> ## Documentation Index
> Fetch the complete documentation index at: https://docs.clickml.app/llms.txt
> Use this file to discover all available pages before exploring further.

# Support Vector Regressor (SVR) component

> Train a support vector regressor that fits an epsilon-insensitive tube to predict continuous values, with linear, polynomial, and RBF kernels.

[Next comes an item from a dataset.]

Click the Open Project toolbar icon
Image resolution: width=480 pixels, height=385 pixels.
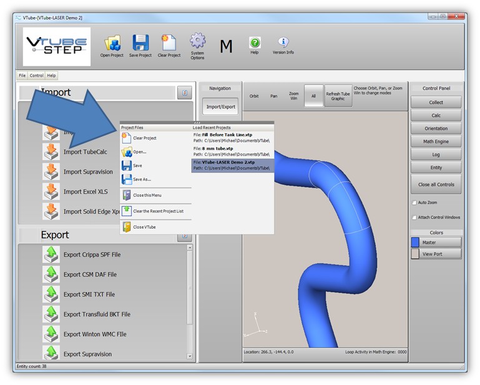[112, 43]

**SVR** finds a function that fits as many data points as possible within an epsilon-wide tube around the prediction. Points outside the tube are penalized.

## Configuration

| Parameter   | Description                                                                             | Default |
| ----------- | --------------------------------------------------------------------------------------- | ------- |
| **C**       | Regularization parameter. Higher = less regularization, tighter fit.                    | `1.0`   |
| **Kernel**  | Kernel function: `rbf`, `linear`, `poly`, `sigmoid`                                     | `rbf`   |
| **Gamma**   | Kernel coefficient: `scale`, `auto`, or a float.                                        | `scale` |
| **Epsilon** | Width of the insensitive tube. Predictions within ε of the true value incur no penalty. | `0.1`   |

## Input / Output

|        | Type                  |
| ------ | --------------------- |
| Input  | `X Train` + `Y Train` |
| Output | Trained Model         |

## When to use

Effective on small-to-medium datasets with non-linear relationships. **Always scale features** before SVR.